# Hendre Spar Calcite/spar mine



## mistericeman (May 6, 2014)

Being mightily bored on Saturday after spending several hours removing a busted gearbox out of my trusty...ish
1971 Landrover,
I called the troops and Myself and the Mrs headed off to Hendre spar mine in Norf Wales ...
First visit AND boy were we about to be impressed .

Be aware if you are not keen on ladders this probably isnt a trip for you ...IF you dont mind ladders it's a small but perfectly formed explore with a nice sprinkle of epicness .

Plenty of history out there on Hendre as it only closed in 1981 employing @7 men extracting spar and calcite for use in the manufacture of everything from steel to toothpaste and refrigerants .
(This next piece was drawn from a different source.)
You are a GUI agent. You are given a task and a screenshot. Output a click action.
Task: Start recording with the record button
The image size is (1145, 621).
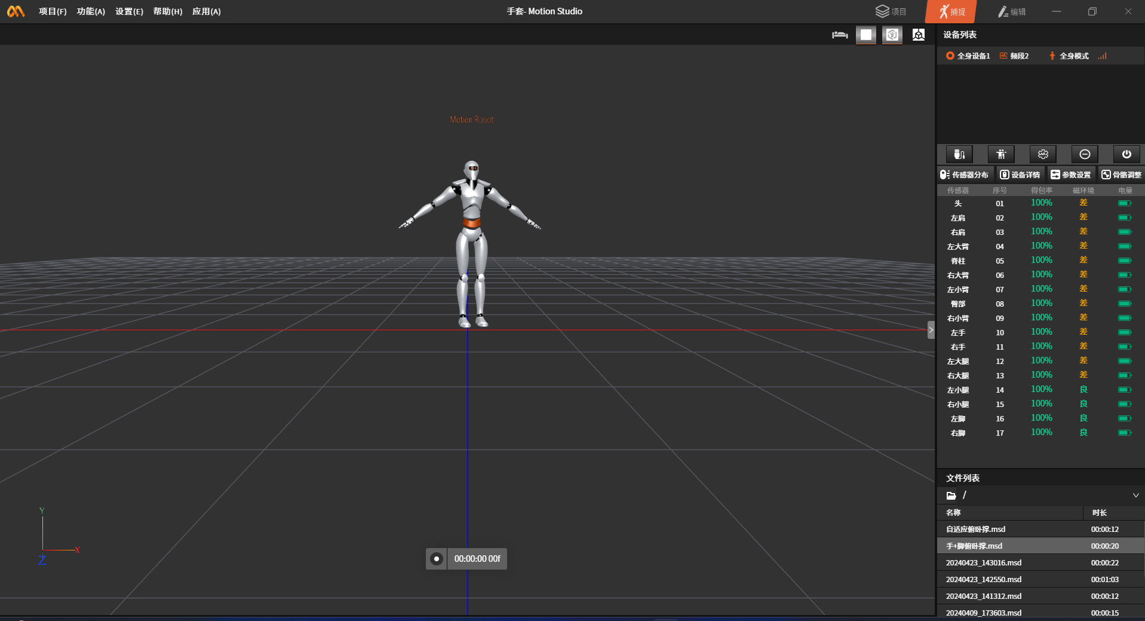(x=437, y=559)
Stunning in there AND some plenty big chamberage


----------



## flyboys90 (May 6, 2014)

Amazing climb down to the lower levels!cracking photos thanks for sharing.


----------



## oldscrote (May 7, 2014)

That's a very big and very impressive hole,loved the cave pearls.Thanks for sharing


----------



## mistericeman (May 8, 2014)

Cheers guys ....

It was a great day out (Well more like half a day) ...Finding that your local shop has flogged you two packs of duff batteries that morning for your camera was a tad upsetting to be honest ....
mind least id got some shots on the way to the bottom .


----------



## Onmyown (May 13, 2014)

Fantastic location and some great shots,thanks for sharing


----------